Bofuky, Le Coq Chante 4(1939) n. 14, p.6
Mr Jean Robert Bofuky n'est connu ni de J.-M. Jadot (Les écrivains africains du Congo Belge
et du Ruanda-Urundi, ARSOM, Bruxelles, 1959) ni de L. Kesteloot (Les écrivains de langue
française: maissance d'une littérature, ULB, Bruxelles, 1965) ni de Mukala Kadima Nzuji (("La
littérature zaïroise de la langue française", ACCT-Karthala, Paris 1984). De son côté, il ne
semble s'attacher à aucune tendance. On ne le rencontrons ni dans "La Voix du Congolais"
(1946-1959), ni dans "Brousse" (1939-1960), ni dans "Jeune Afrique" (Elisabethville,
1947-1960). Il se cantonne dans les périodiques mongo de Coquilhatville, notamment: "Le Coq
Chante" (1936-1948) et Lokole Lokiso (1955-1960). Nous y avons identifié 35 textes de valeur
et de longueur inégale signés: "Jean Robert Bofuky".
J.R. Bofuky, fils d' Ikuku et de Bofaya, est né en 1904, à Ntomba, village de la chefferie
Bokala, chez les Losanganya, Mongo de l'Ouest (R.D. Congo). Nous n'avons pas pu établir avec
certitude l'endroit où il avait fait l'école primaire et secondaire. Il a été d'abord engagé
en qualité de clerc chez l'Interfina à Coquilhatville et en 1939, il est enrôlé dans la Force
Publique et caserné au Camp Léopold (actuellement Camp Kokolo) à Kinshasa, où plus tard, il
exerça les fonctions de sergent comptable, jusqu'en 1946, année de son départ de l'armée.
Entre 1937-1940, il publie principalement des notices ethnographiques, des récits, des
moralités et des fables. Après la guerre, en 1946, il fait irruption avec son plus beau poème:
"A ma terre natale". Il inaugure ainsi une série de 23 textes poétiques en français.

** EXERCICES **
1) Citez fidèlement le passage de la notice sur Bofuky qui va de « J.R. Bofuky, fils » à « poétiques en français. ».
2) Relevez, dans la notice sur Bofuky, tous les genres de textes qu'il publie principalement entre 1937 et 1940.

** DONNÉES **
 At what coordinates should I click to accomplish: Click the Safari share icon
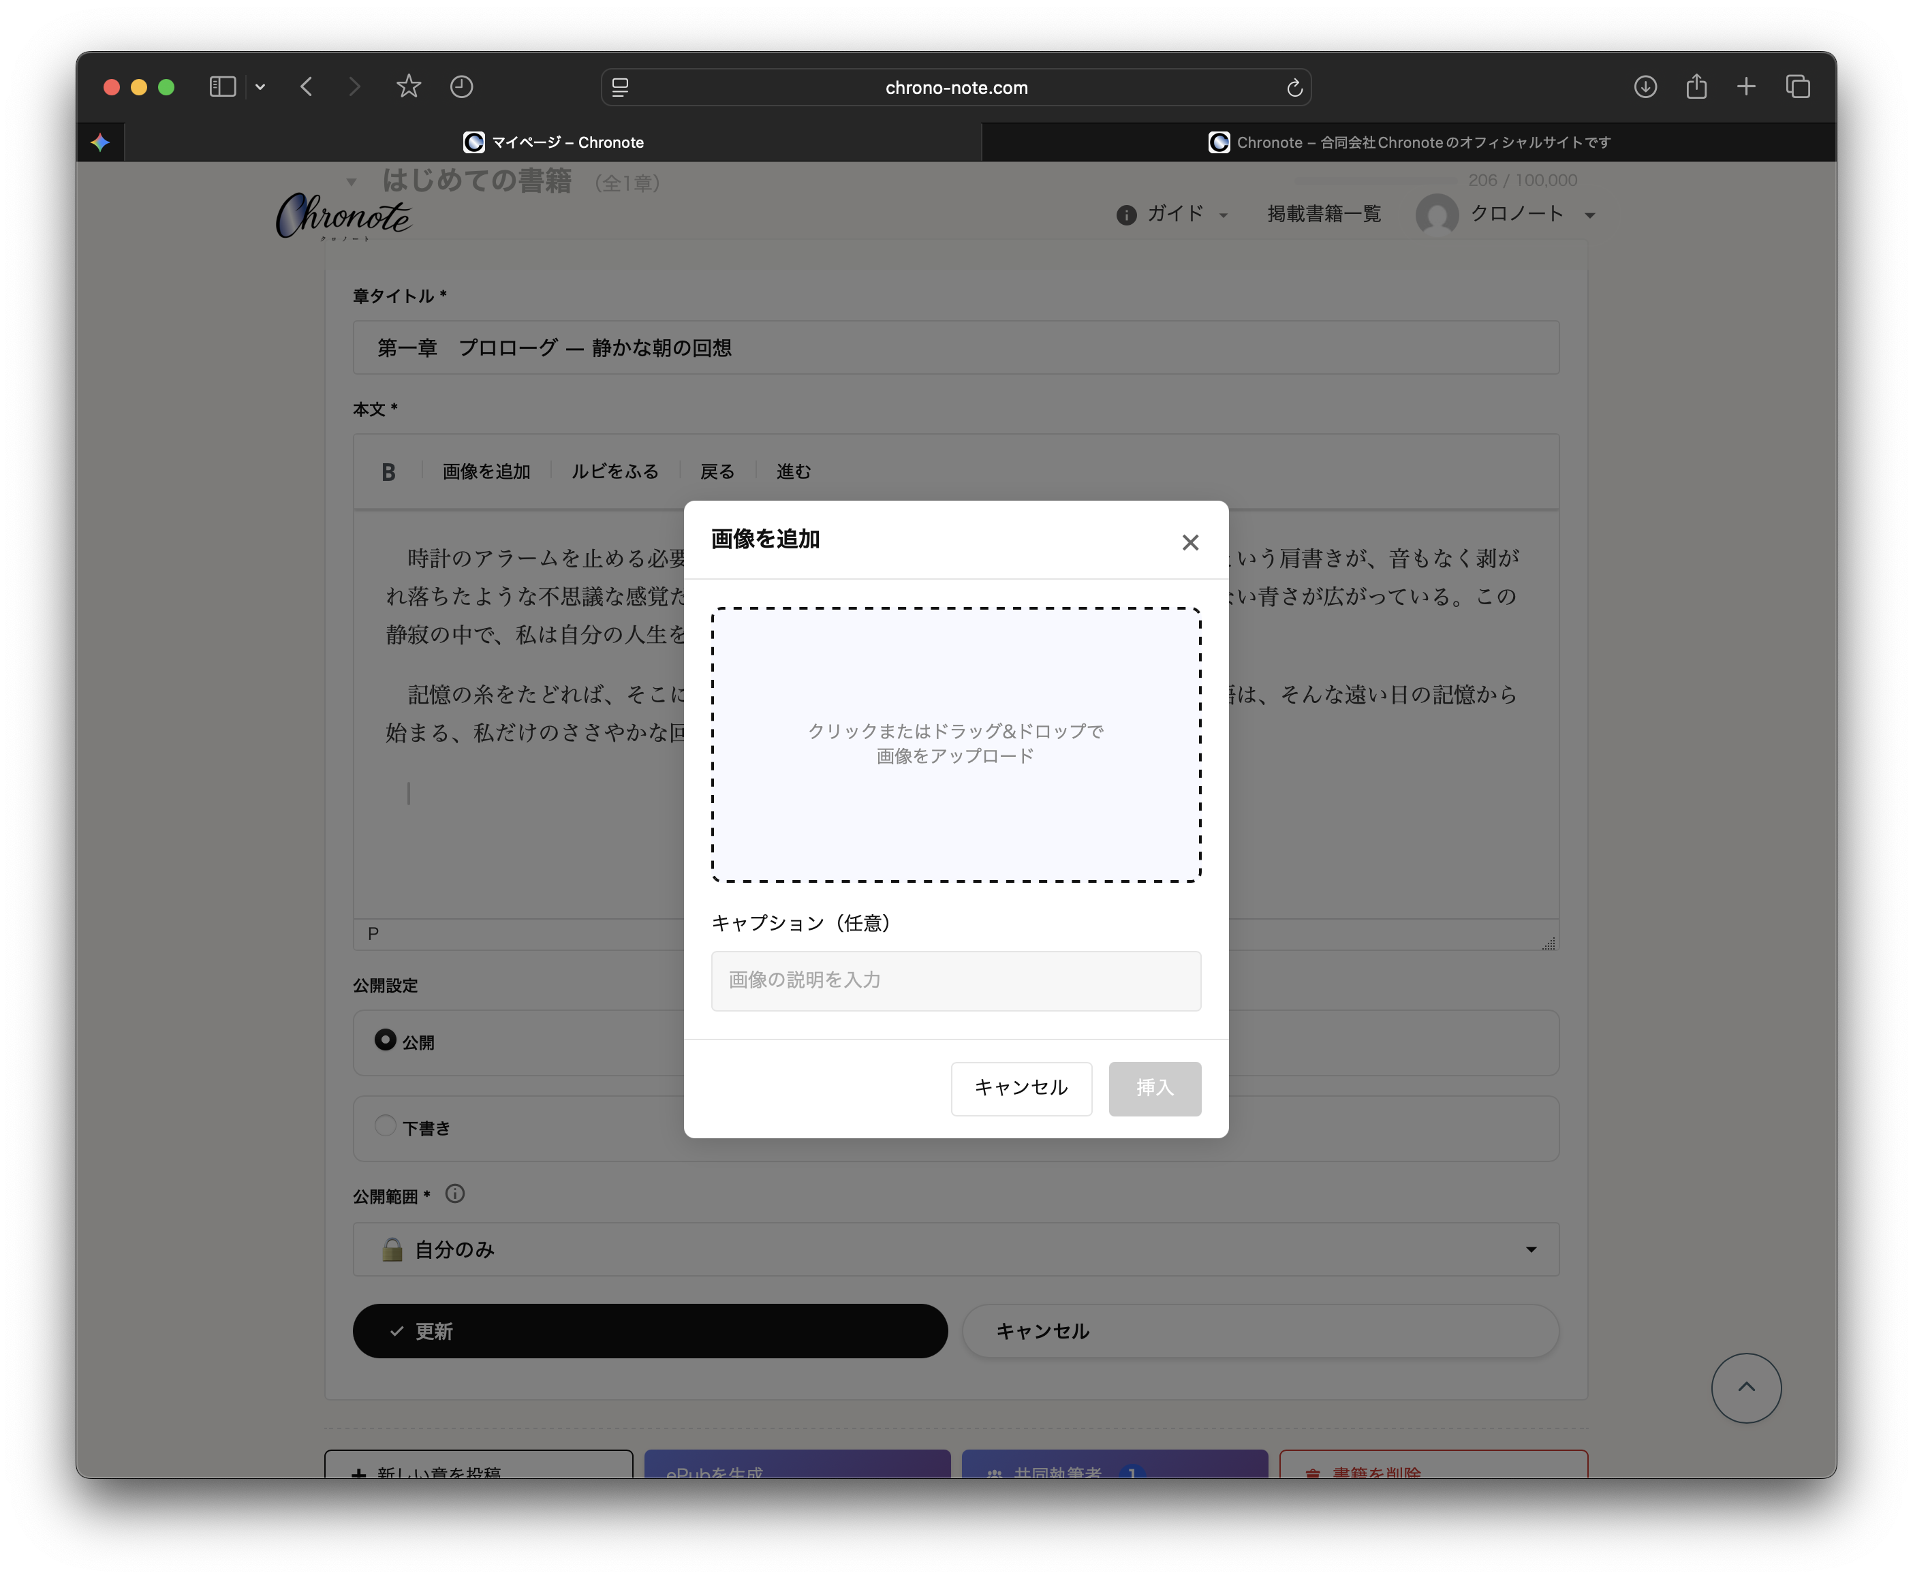tap(1696, 85)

** RÉSULTATS PAR EXERCICE **
1)
J.R. Bofuky, fils d' Ikuku et de Bofaya, est né en 1904, à Ntomba, village de la chefferie
Bokala, chez les Losanganya, Mongo de l'Ouest (R.D. Congo). Nous n'avons pas pu établir avec
certitude l'endroit où il avait fait l'école primaire et secondaire. Il a été d'abord engagé
en qualité de clerc chez l'Interfina à Coquilhatville et en 1939, il est enrôlé dans la Force
Publique et caserné au Camp Léopold (actuellement Camp Kokolo) à Kinshasa, où plus tard, il
exerça les fonctions de sergent comptable, jusqu'en 1946, année de son départ de l'armée.
Entre 1937-1940, il publie principalement des notices ethnographiques, des récits, des
moralités et des fables. Après la guerre, en 1946, il fait irruption avec son plus beau poème:
"A ma terre natale". Il inaugure ainsi une série de 23 textes poétiques en français.

2) Des notices ethnographiques, des récits, des moralités et des fables.